AIM OF THE EXERCISE:
For every line in the data below, check for the word "Given", then state how many lines have it. Answer with the number only.

INFORMATION SUPPLIED:
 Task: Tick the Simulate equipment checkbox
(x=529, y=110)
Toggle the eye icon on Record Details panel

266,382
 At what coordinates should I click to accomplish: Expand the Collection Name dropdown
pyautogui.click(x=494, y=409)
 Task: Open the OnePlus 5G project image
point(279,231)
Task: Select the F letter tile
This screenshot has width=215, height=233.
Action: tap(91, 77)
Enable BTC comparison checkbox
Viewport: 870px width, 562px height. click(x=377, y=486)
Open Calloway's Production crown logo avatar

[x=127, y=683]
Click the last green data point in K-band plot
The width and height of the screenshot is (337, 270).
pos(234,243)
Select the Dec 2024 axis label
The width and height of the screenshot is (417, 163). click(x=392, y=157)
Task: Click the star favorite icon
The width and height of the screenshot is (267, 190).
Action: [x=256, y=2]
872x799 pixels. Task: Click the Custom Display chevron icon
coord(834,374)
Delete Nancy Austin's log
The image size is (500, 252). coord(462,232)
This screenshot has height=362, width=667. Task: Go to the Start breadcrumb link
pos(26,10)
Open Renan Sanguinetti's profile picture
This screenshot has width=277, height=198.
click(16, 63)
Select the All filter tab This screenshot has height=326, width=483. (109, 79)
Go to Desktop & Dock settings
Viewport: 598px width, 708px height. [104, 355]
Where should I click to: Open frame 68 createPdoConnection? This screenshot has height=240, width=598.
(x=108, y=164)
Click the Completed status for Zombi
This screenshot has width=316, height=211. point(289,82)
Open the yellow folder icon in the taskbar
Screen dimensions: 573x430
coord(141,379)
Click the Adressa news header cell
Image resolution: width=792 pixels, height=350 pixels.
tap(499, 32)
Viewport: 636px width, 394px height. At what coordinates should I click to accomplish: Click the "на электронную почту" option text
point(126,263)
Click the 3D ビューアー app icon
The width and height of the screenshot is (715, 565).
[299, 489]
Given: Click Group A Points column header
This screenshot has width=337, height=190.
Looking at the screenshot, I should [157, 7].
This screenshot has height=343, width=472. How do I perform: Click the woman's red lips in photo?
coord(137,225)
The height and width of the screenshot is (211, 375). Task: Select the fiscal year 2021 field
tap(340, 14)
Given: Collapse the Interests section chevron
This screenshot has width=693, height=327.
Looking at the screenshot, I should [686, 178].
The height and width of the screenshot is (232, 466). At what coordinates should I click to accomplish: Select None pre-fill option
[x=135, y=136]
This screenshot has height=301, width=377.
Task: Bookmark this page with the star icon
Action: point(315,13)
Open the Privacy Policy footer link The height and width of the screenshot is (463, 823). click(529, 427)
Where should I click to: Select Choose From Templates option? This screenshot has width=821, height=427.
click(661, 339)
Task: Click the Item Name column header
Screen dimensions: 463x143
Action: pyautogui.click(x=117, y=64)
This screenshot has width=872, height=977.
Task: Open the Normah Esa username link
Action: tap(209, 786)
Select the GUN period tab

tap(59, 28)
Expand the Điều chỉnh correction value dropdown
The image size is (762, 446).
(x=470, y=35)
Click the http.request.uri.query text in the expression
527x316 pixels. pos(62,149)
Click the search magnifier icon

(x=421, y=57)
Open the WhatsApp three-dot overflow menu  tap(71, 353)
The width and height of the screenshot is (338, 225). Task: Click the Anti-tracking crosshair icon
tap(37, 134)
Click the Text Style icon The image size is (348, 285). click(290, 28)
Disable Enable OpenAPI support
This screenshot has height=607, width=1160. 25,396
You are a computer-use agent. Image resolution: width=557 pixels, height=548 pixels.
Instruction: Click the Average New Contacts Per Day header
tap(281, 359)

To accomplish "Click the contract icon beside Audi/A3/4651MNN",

WRITTEN ANSWER:
2